Owens beat fellow African-American Ralph Metcalfe to win the Olympic gold in what have gone down in history as one of the most controversial games due to Adolf Hitler's Aryan supremacy propaganda.
He also won gold in the Men's 200m, Men's 4x100m Relay and the Men's Long Jump.
ESPN's Larry Schwartz writes:
"In a 1950 Associated Press poll, he was voted the greatest track and field star for the first half of century, outpolling Jim Thorpe by almost three to one.
In 1976, President Ford presented Owens with the Medal of Freedom, the highest honor the U.S. can bestow upon a civilian.

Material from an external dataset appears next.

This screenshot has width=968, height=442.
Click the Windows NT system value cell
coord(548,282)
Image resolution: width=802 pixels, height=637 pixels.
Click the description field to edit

Owens, a-pack-a-day smoker for 35 years, died of lung cancer at age 66 on March 31, 1980 in Tucson, Ariz.
Four years later, a street in Berlin was renamed in his honor.
A decade after his death, President Bush posthumously awarded Owens the Congressional Medal of Honor. Bush called his victories in Berlin "an unrivaled athletic triumph, but more than that, a triumph for all humanity."